• **Reading passage**:
As longtime Screenwriting chairman and cochairman of UCLA’s Department of Film, Television and Digital Media I possess the authority to compel legions of students to purchase screenwriting books. Not surprisingly, publishers send me every title touching even remotely upon the subject. These seem to flow nowadays at the rate of perhaps two a week. Among all these books some are fine, some are not. Some are serious and self-important, others are lighthearted and breezy. There is a single component, however, uniting virtually all of them: a glossary.

Inevitably the glossaries are replete with precisely the kind of technical film jargon I urge screenwriters to eschew: angles, lenses, camera moves, editing effects, film graphics.

Screenplays should contain nothing besides clear, everyday language. It doesn’t hurt a bit, of course, for a writer to be a genius of invention and imagination. What he needs to know first of all, however, is English. Moreover, he needs to know it quite well, since language is the sole tool available for transporting a screen story from the writer’s head into the heads of others. Of particular importance is precision in the choice of words.

To that end, I present a glossary of precisely seven commonly misconstrued terms. In our modern age these words have taken on new meanings, but here I wish to argue for restoration of their original denotations, as current connotations engender snobbism, a danger to any art, and especially destructive to public and popular art such as film and television.

A note of caution is in order. In some circles the words that follow are considered obscene; reader discretion is advised. Remember also, however, that polite language, as legendary producer Samuel Goldwyn said years ago, makes for polite pictures. Polite pictures violate movies’ one inviolable rule: Don’t be boring.

• **Excerpted records**:
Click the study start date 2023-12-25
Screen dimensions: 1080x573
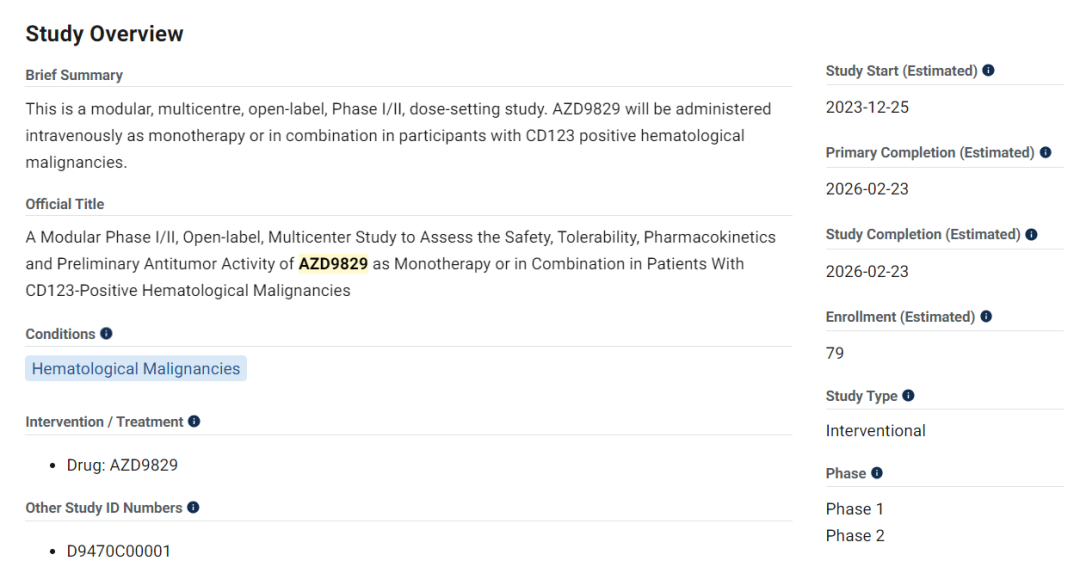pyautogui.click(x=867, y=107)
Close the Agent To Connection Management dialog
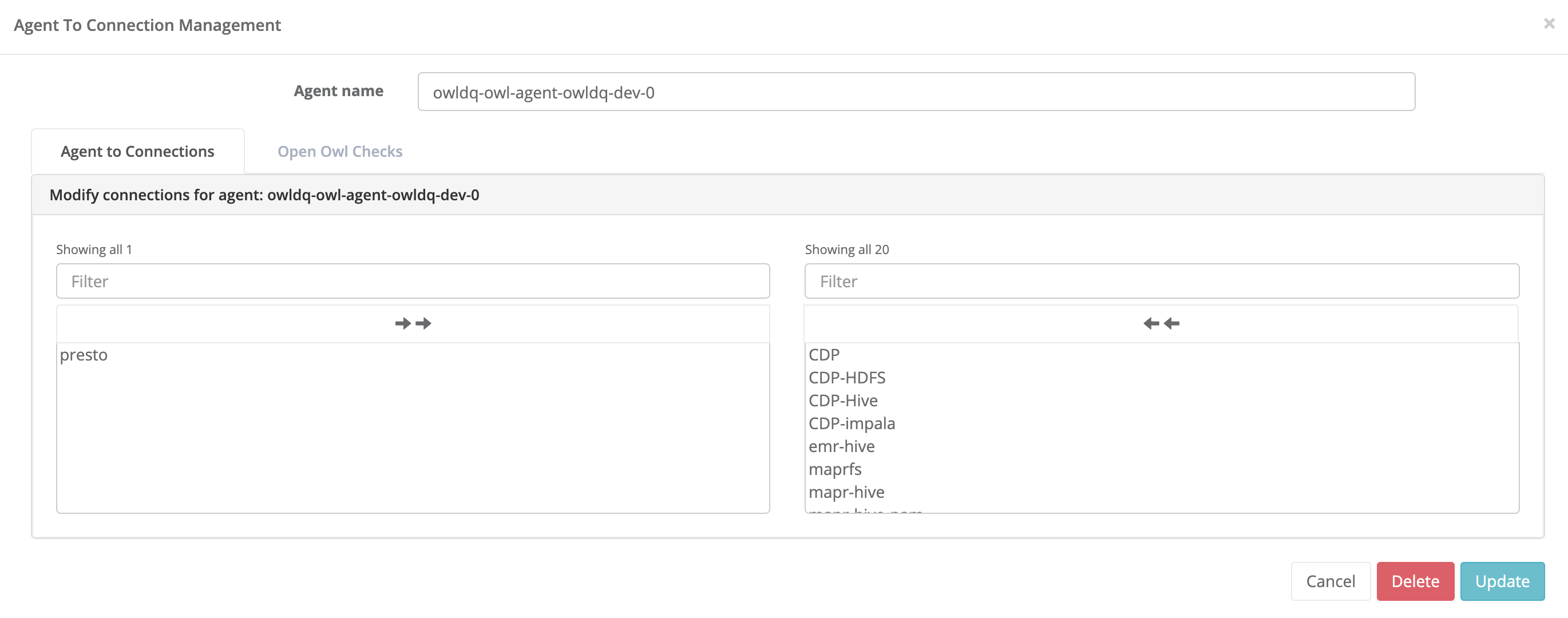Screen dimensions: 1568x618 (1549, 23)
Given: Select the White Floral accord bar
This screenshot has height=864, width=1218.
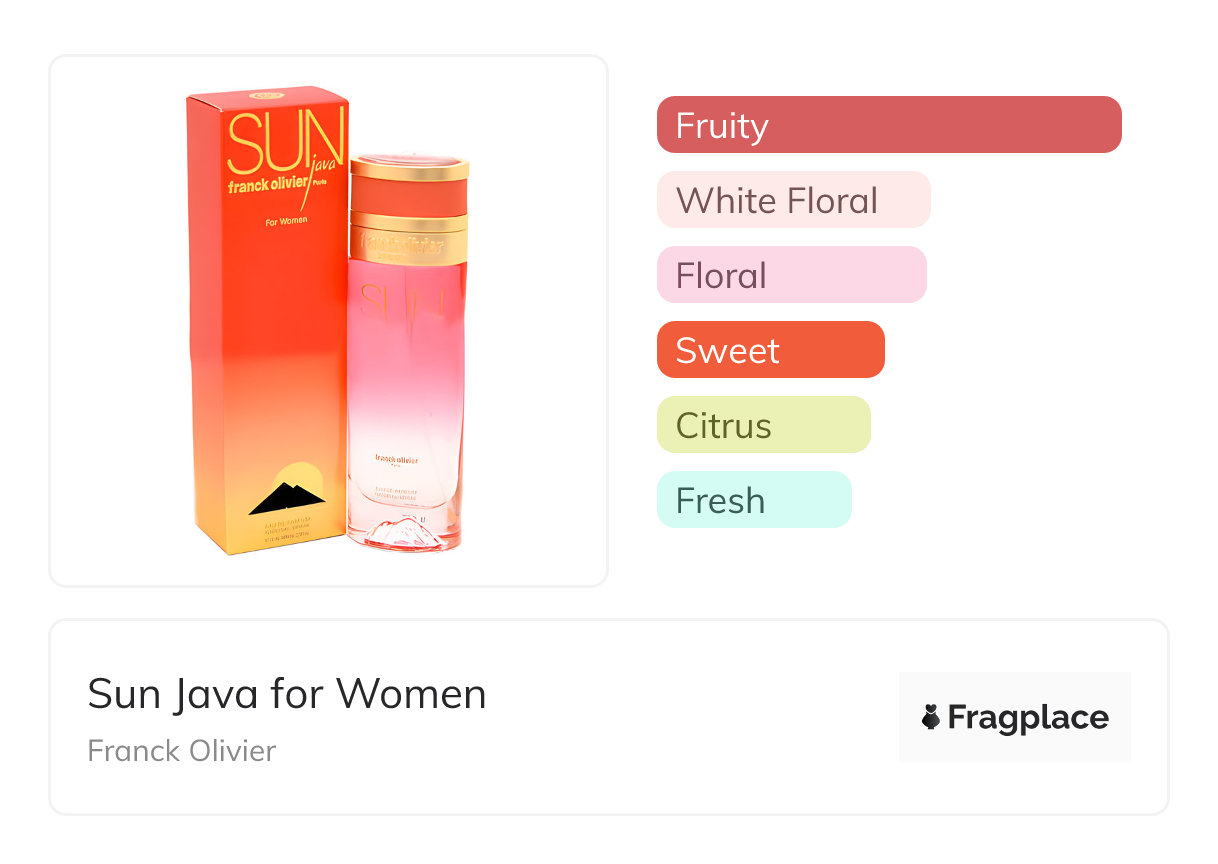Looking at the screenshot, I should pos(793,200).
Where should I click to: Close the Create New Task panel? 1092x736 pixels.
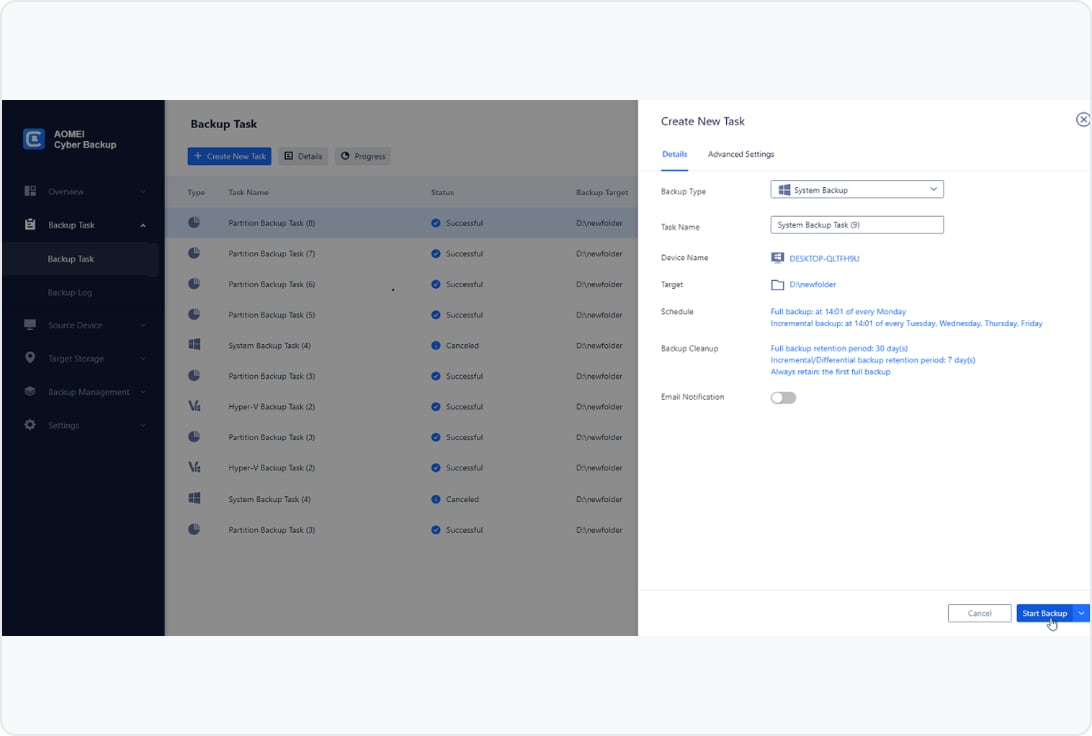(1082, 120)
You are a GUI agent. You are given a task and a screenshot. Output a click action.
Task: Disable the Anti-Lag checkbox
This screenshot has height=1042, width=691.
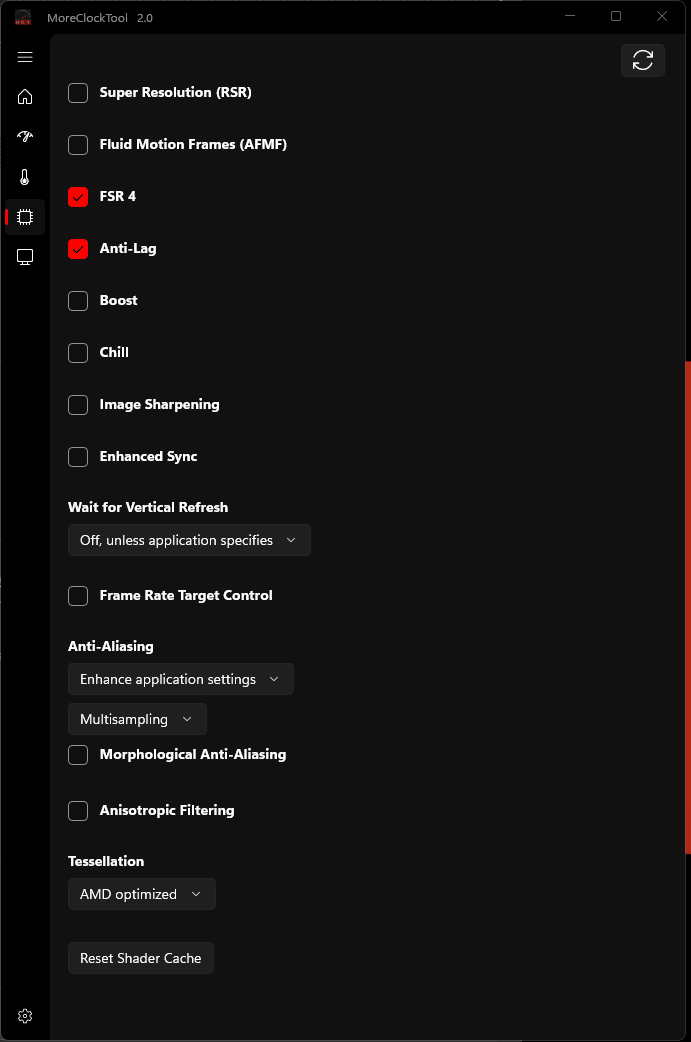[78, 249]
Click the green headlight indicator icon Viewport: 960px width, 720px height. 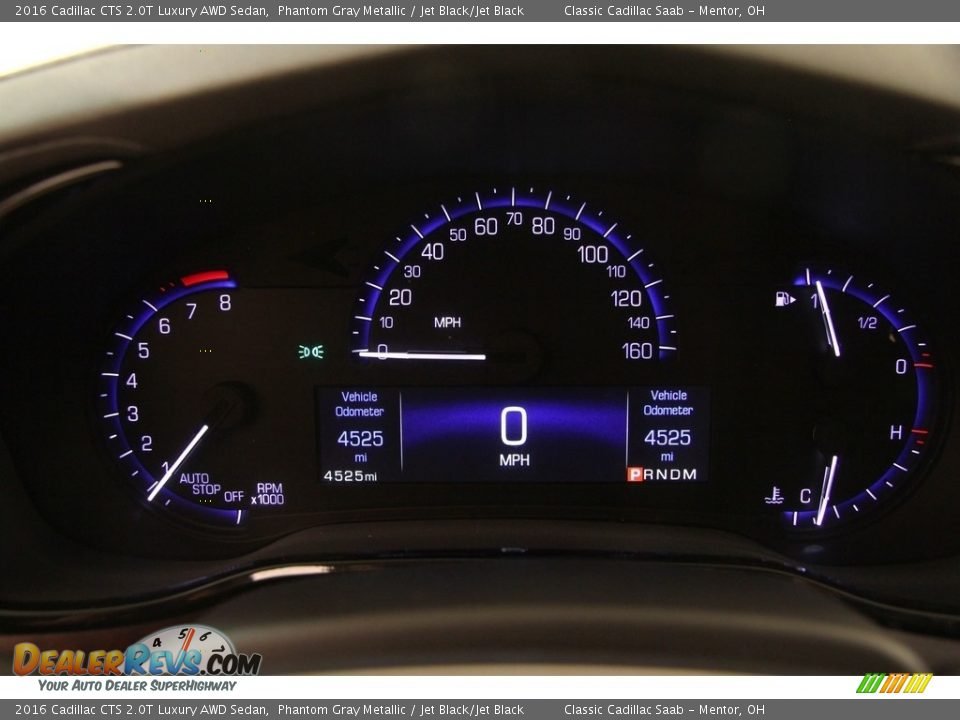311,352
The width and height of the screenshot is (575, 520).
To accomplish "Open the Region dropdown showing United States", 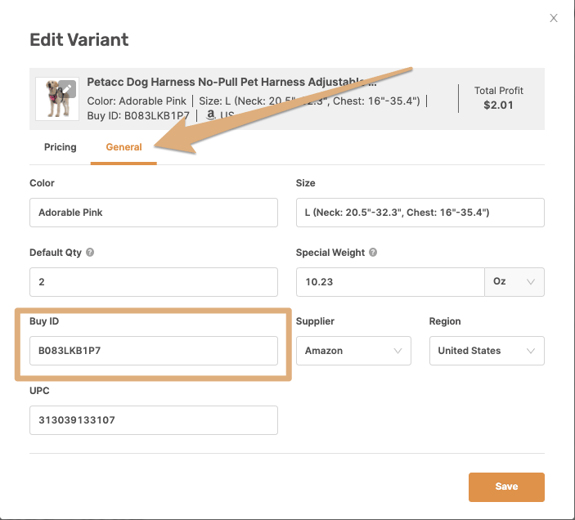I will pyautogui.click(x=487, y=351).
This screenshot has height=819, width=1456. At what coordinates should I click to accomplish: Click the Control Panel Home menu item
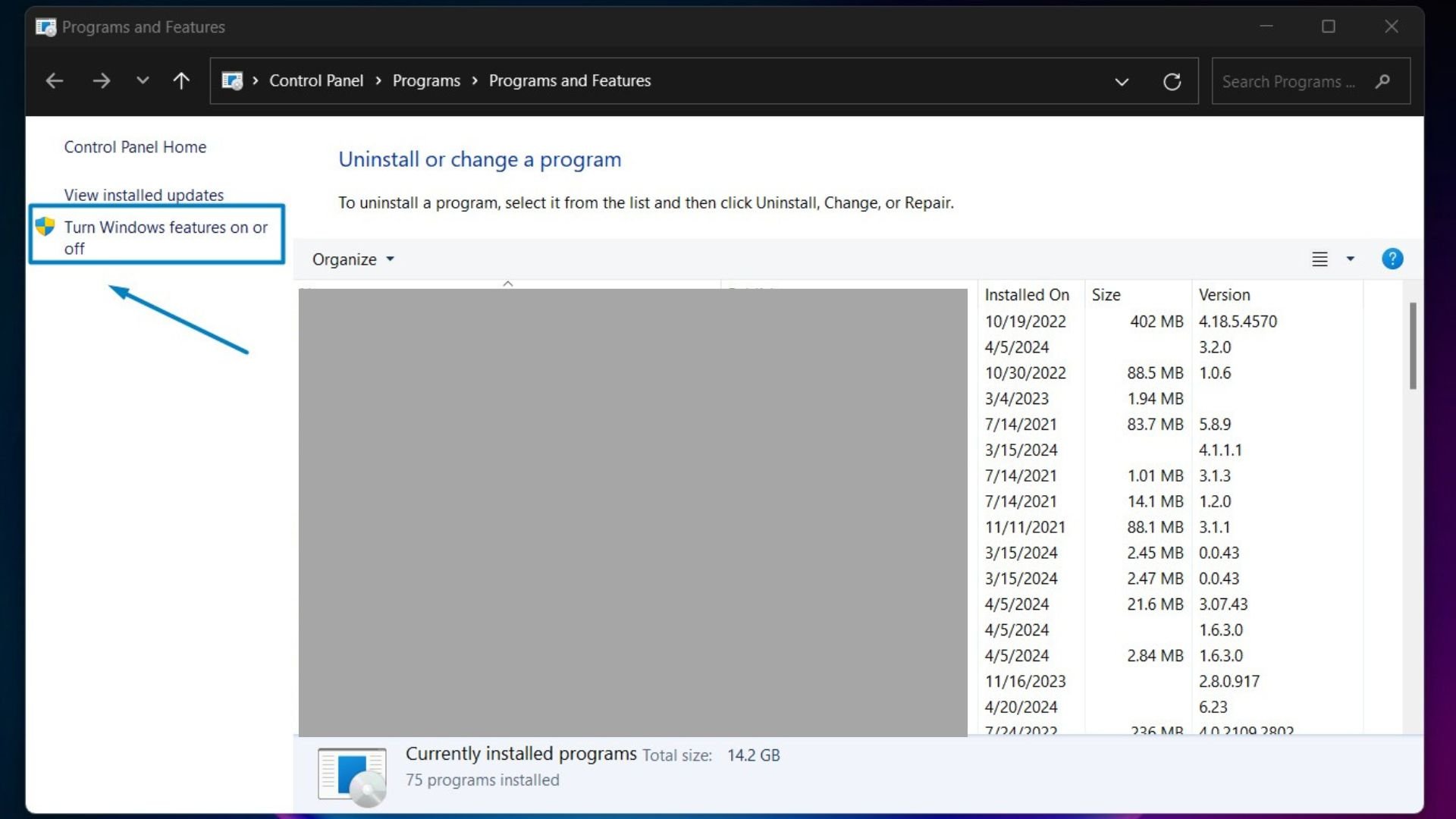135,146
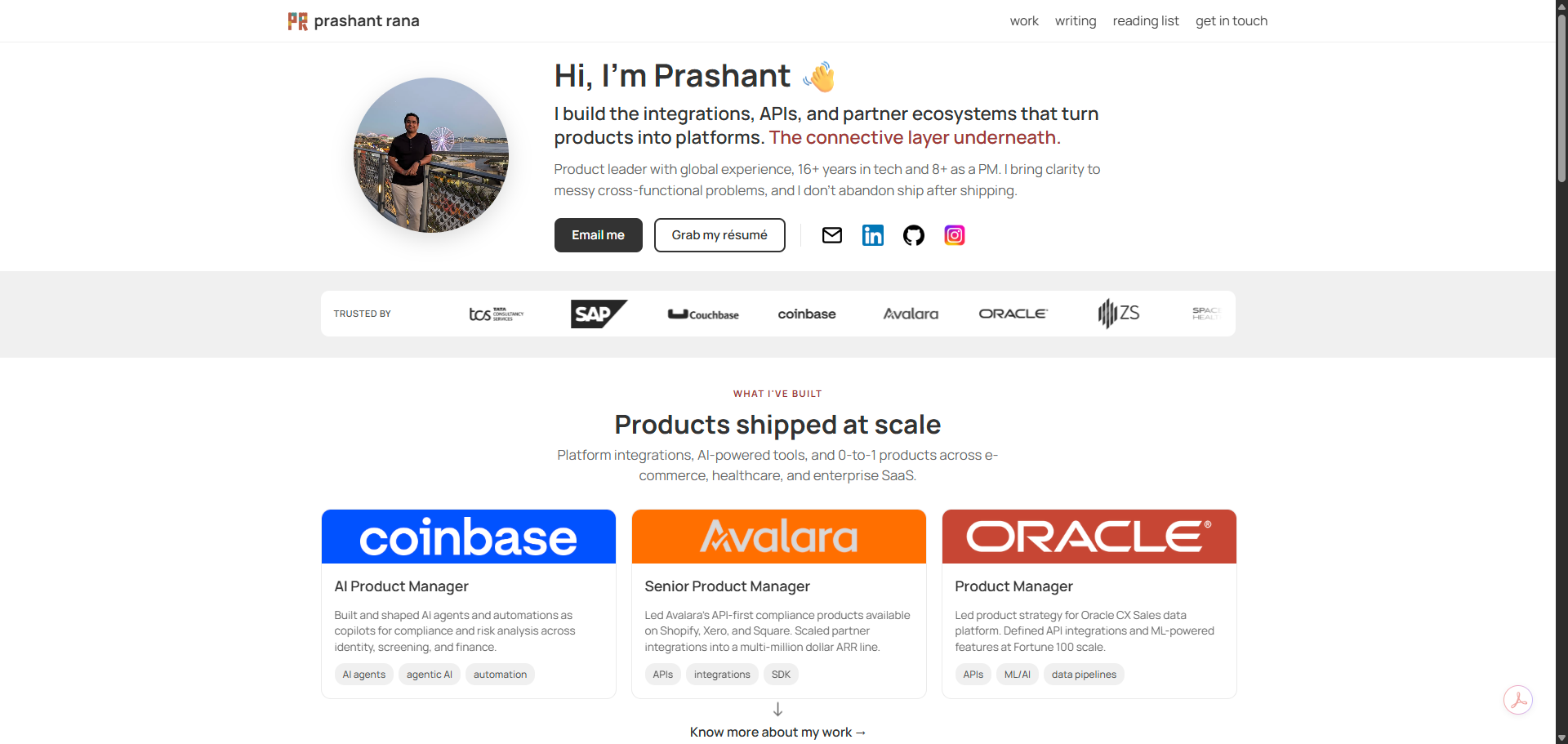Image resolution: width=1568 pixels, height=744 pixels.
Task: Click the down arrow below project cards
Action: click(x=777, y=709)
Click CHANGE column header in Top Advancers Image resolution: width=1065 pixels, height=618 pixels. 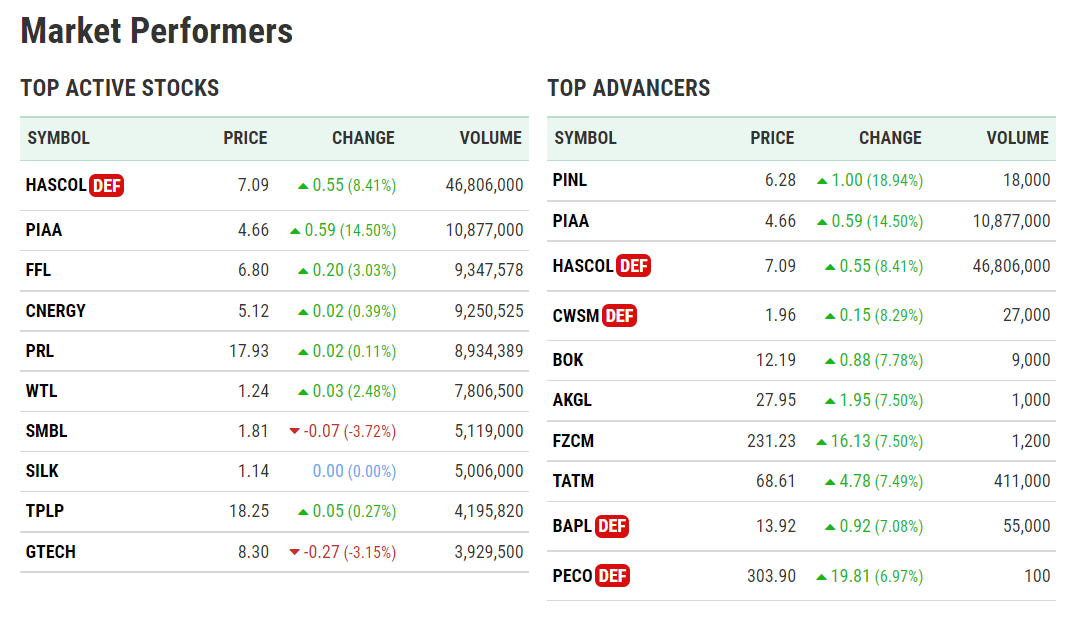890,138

• **Exercise directions**: Quote the passage on screenwriting glossaries above in full, word for word.

• **Exercise solution**:
As longtime Screenwriting chairman and cochairman of UCLA’s Department of Film, Television and Digital Media I possess the authority to compel legions of students to purchase screenwriting books. Not surprisingly, publishers send me every title touching even remotely upon the subject. These seem to flow nowadays at the rate of perhaps two a week. Among all these books some are fine, some are not. Some are serious and self-important, others are lighthearted and breezy. There is a single component, however, uniting virtually all of them: a glossary.

Inevitably the glossaries are replete with precisely the kind of technical film jargon I urge screenwriters to eschew: angles, lenses, camera moves, editing effects, film graphics.

Screenplays should contain nothing besides clear, everyday language. It doesn’t hurt a bit, of course, for a writer to be a genius of invention and imagination. What he needs to know first of all, however, is English. Moreover, he needs to know it quite well, since language is the sole tool available for transporting a screen story from the writer’s head into the heads of others. Of particular importance is precision in the choice of words.

To that end, I present a glossary of precisely seven commonly misconstrued terms. In our modern age these words have taken on new meanings, but here I wish to argue for restoration of their original denotations, as current connotations engender snobbism, a danger to any art, and especially destructive to public and popular art such as film and television.

A note of caution is in order. In some circles the words that follow are considered obscene; reader discretion is advised. Remember also, however, that polite language, as legendary producer Samuel Goldwyn said years ago, makes for polite pictures. Polite pictures violate movies’ one inviolable rule: Don’t be boring.